Glastonbury Horticultural Society in tor takeover bid

Shrubs that may soon grow on Glastonbury Tor“It’s just so dull at the moment. We envisage a display of variegated shrubs and perennials as far as the eye can see” says Glastonbury Horticultural Society ground-cover technician Oliver Swetherstone, waving his arm across the wide expanse of grass on Glastonbury Tor.

The tor is admittedly rather samey, with swathes of grass broken only by St. Michael’s Tower at the top. It has been this way for as long as anyone can remember. But it seems the Glastonbury Horticultural Society thinks of this as a wasted opportunity, and with financial backing from a consortium of local businesses, it could be that the tenancy currently enjoyed by the National Trust could be replaced by something a lot more colourful.

Swetherstone continued “admittedly the walk from the National Trust gift shop up to the stuffed animals display in the tower is enjoyable, but since they closed St. Michael’s Prison it is no longer important for the guards to have a clear line of sight for their searchlights. This gives us a fabulous opportunity to cover the whole space in displays of exotic shrubbery, and as a result increase the number of visitors ten-fold.”

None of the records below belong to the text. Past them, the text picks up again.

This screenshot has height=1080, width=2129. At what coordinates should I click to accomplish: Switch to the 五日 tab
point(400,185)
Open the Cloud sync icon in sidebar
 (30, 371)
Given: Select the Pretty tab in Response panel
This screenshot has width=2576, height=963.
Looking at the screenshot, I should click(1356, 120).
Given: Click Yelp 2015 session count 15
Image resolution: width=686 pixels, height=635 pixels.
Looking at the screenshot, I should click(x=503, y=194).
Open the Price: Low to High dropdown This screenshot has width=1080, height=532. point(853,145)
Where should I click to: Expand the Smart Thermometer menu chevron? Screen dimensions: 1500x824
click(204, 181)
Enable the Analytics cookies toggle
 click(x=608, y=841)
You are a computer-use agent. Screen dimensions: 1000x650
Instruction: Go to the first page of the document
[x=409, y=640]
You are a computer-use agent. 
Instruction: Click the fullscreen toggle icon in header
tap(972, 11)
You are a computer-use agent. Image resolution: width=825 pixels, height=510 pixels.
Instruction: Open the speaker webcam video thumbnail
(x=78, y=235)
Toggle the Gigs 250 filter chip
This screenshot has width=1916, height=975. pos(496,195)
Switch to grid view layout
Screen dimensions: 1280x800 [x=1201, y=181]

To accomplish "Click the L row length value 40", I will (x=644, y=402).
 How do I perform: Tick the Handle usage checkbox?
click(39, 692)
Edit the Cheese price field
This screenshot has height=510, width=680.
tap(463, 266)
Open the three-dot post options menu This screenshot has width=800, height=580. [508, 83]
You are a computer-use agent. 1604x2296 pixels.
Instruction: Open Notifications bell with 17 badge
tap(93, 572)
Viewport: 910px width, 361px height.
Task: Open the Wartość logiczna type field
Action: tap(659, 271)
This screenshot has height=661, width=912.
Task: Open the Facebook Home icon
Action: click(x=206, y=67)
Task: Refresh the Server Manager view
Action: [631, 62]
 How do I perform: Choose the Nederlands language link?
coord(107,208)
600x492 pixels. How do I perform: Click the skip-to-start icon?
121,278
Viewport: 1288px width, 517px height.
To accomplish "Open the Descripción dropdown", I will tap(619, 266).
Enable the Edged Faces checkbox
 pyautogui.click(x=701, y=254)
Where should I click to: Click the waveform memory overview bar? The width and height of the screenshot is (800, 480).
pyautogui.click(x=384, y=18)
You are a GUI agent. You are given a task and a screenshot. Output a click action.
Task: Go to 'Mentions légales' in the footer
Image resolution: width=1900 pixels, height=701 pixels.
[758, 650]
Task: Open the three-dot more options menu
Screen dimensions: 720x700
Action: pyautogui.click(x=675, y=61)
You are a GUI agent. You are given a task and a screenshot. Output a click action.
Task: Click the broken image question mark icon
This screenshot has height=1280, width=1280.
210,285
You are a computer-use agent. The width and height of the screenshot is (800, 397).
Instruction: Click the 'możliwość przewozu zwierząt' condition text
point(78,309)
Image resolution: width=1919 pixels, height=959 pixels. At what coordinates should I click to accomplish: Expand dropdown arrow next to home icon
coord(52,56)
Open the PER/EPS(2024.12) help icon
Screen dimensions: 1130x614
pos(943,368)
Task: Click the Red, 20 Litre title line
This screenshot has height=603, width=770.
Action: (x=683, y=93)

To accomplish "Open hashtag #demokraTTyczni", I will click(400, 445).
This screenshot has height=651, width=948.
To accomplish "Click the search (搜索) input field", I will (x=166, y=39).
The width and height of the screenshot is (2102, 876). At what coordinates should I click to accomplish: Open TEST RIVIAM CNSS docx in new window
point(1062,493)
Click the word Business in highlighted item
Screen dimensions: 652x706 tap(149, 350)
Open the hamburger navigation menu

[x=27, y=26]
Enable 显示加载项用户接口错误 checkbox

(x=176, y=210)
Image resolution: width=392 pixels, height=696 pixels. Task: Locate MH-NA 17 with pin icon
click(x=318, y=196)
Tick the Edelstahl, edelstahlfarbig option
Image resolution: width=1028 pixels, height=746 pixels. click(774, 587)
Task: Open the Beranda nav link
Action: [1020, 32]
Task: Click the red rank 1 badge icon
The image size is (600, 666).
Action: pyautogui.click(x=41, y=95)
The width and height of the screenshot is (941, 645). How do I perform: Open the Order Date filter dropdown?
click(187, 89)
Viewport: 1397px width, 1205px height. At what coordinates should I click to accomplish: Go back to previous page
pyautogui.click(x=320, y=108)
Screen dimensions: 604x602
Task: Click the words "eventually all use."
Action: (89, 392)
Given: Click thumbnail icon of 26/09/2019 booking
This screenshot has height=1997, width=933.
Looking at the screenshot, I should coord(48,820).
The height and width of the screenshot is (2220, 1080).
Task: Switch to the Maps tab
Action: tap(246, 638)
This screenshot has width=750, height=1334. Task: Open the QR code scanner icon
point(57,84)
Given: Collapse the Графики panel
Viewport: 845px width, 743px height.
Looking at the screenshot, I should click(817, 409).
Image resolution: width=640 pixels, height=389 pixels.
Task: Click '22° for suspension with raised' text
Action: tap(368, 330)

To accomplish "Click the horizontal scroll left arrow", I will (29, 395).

Uther Henge, the chief mystical consultant for the National Trust stationed permanently at their gift shop at Glastonbury Tor, normally so outspoken in defence of the Trust, was at something of a loss for words; “Since the news last week about the new branch of Tescos I thought things were going to settle down around here, but it seems that was just the first step of a radical change to the tor. I suppose it will be a lot more colourful if the Glastonbury Horticultural Society buyout goes ahead, and a lot of gardeners will be employed maintaining the shrubs. I’m sorry though, this might be an old-fashioned view but horticulture is just not very mystical, is it?”